***** PROVIDED MATERIAL *****

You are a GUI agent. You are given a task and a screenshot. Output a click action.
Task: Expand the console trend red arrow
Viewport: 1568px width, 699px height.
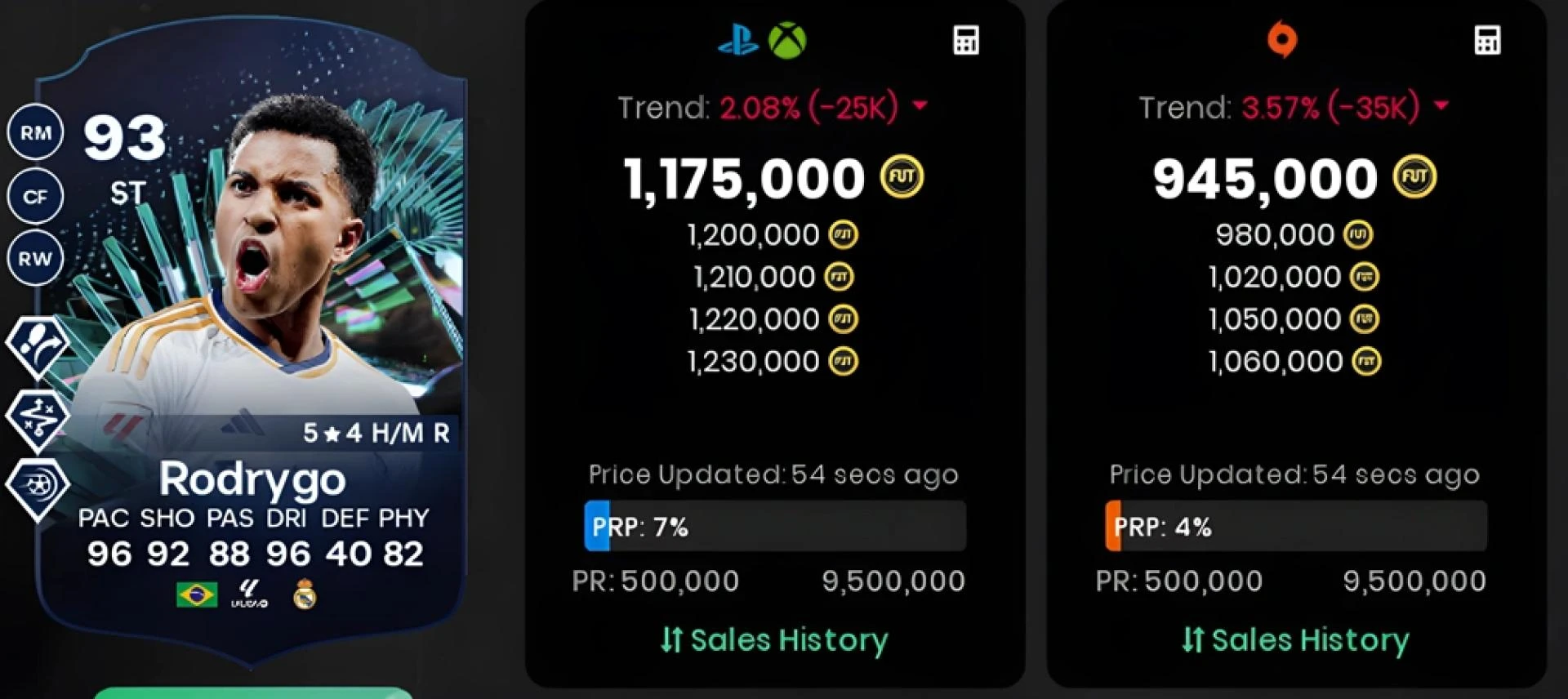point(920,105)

*****
***** PROVIDED MATERIAL *****

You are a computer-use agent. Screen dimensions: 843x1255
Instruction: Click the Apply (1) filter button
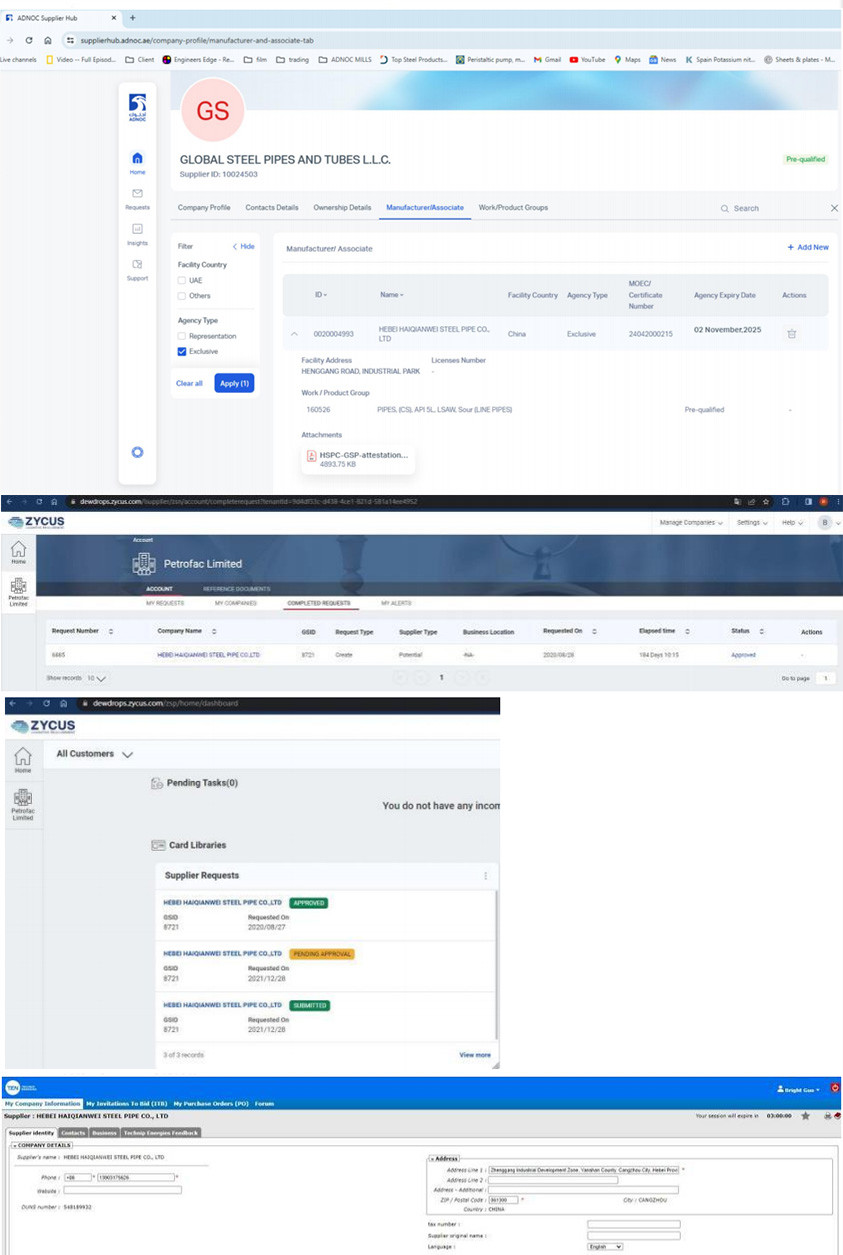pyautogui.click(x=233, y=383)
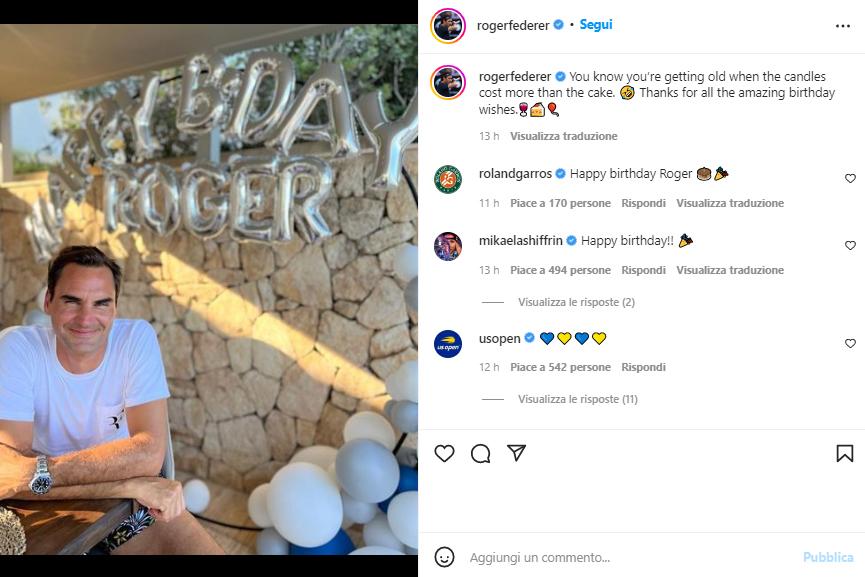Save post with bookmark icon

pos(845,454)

*****

ASSIGNMENT: Search term "agent": return each line of the data that contains it.

RESULT:
You are a GUI agent. You are given a task and a screenshot. Output a click action.
You are a computer-use agent. Screen dimensions: 843x1255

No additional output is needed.